== TASK STATEMENT ==
What lines in the records include the string "Princess"? Return each one.

== DATA PROVIDED ==
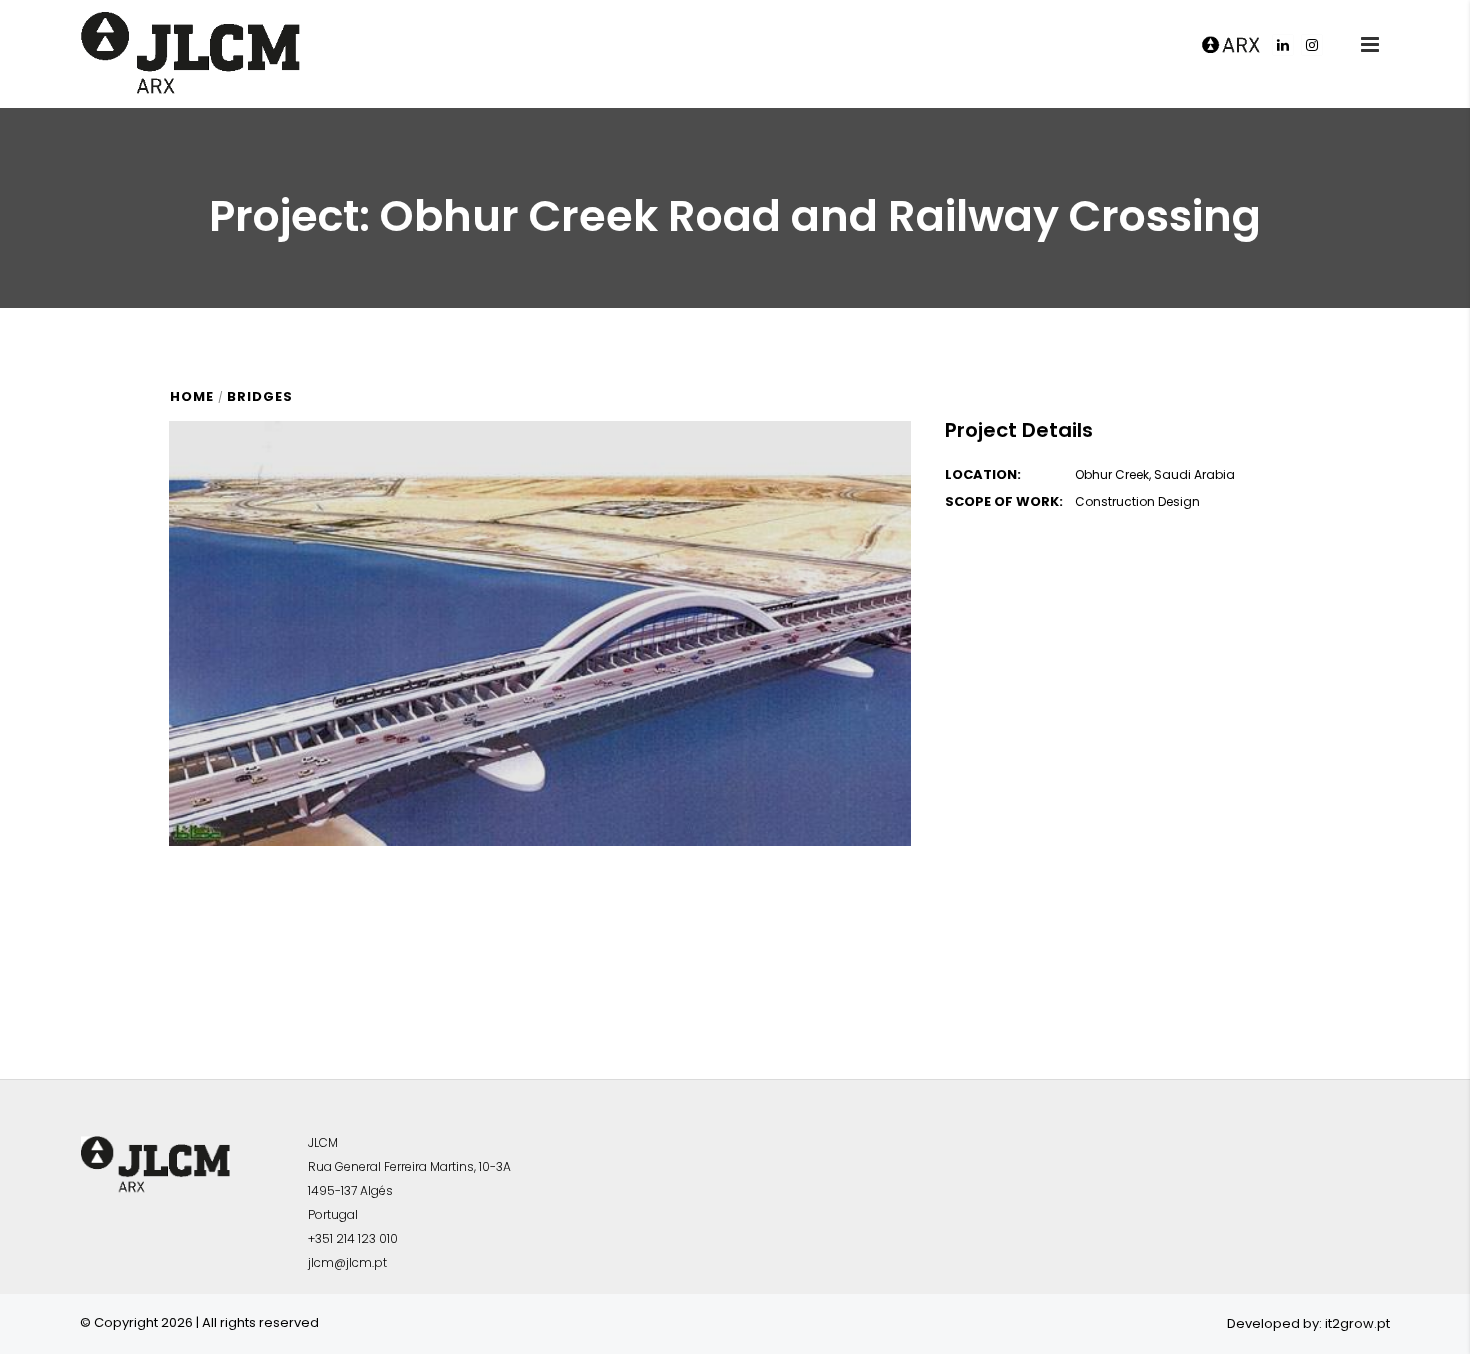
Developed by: (1274, 1323)
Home (192, 396)
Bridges (260, 396)
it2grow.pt (1357, 1323)
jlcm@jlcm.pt (347, 1262)
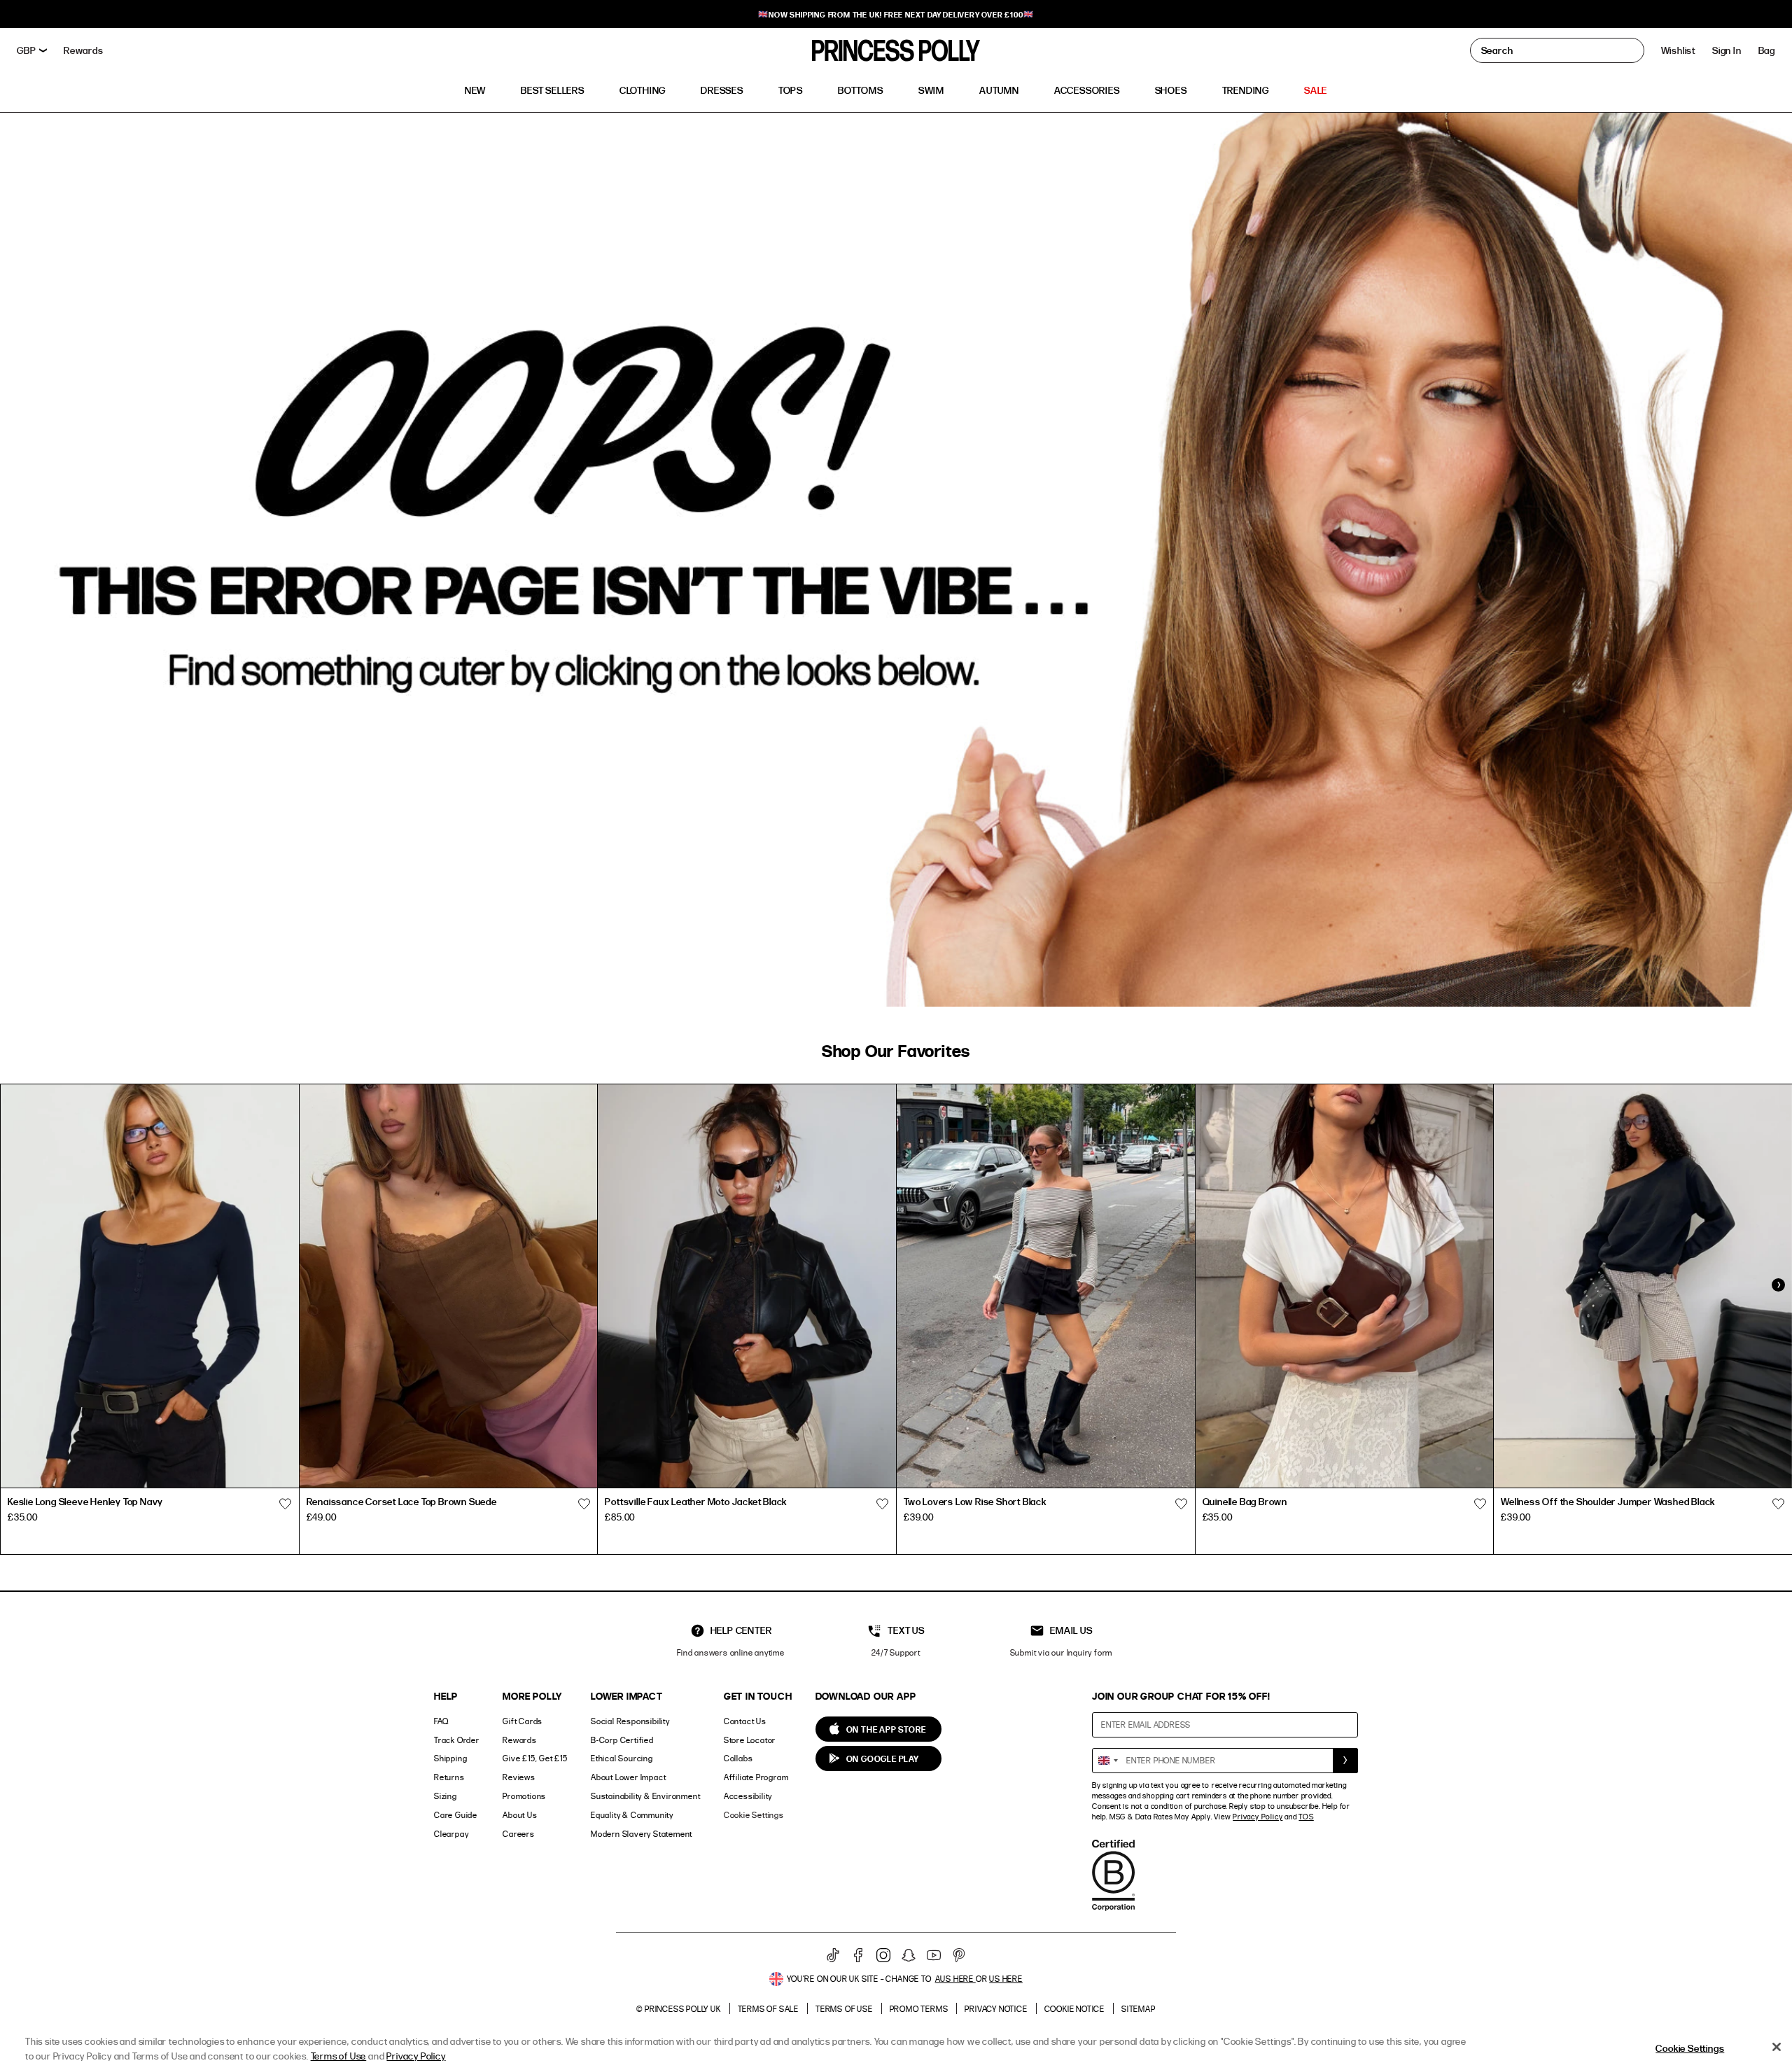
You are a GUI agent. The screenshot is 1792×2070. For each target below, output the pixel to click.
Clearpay (451, 1833)
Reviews (519, 1777)
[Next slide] (1778, 1284)
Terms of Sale (768, 2008)
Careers (519, 1833)
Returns (449, 1777)
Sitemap (1138, 2008)
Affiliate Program (756, 1777)
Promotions (524, 1796)
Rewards (520, 1740)
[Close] (1776, 2046)
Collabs (738, 1758)
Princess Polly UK (683, 2008)
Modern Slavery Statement (641, 1833)
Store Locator (750, 1740)
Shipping (450, 1758)
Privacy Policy (1257, 1816)
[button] (1766, 50)
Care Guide (455, 1815)
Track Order (456, 1740)
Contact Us (745, 1721)
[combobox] (1107, 1760)
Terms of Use (844, 2008)
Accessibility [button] (748, 1796)
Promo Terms (919, 2008)
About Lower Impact (628, 1777)
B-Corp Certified (622, 1740)
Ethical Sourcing (622, 1758)
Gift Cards (522, 1721)
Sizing (445, 1796)
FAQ (441, 1721)
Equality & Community (632, 1815)
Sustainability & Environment (645, 1796)
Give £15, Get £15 (535, 1758)
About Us (520, 1815)
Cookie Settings (754, 1815)
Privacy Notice (996, 2008)
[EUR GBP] (32, 50)
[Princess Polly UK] (896, 50)
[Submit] (1345, 1760)
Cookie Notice (1074, 2008)
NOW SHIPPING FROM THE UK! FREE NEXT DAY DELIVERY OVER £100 (896, 14)
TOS (1305, 1816)
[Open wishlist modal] (285, 1503)
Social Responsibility (630, 1721)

== RESULT OF THIS TASK ==
Princess Polly UK (683, 2008)
[Princess Polly UK] (896, 50)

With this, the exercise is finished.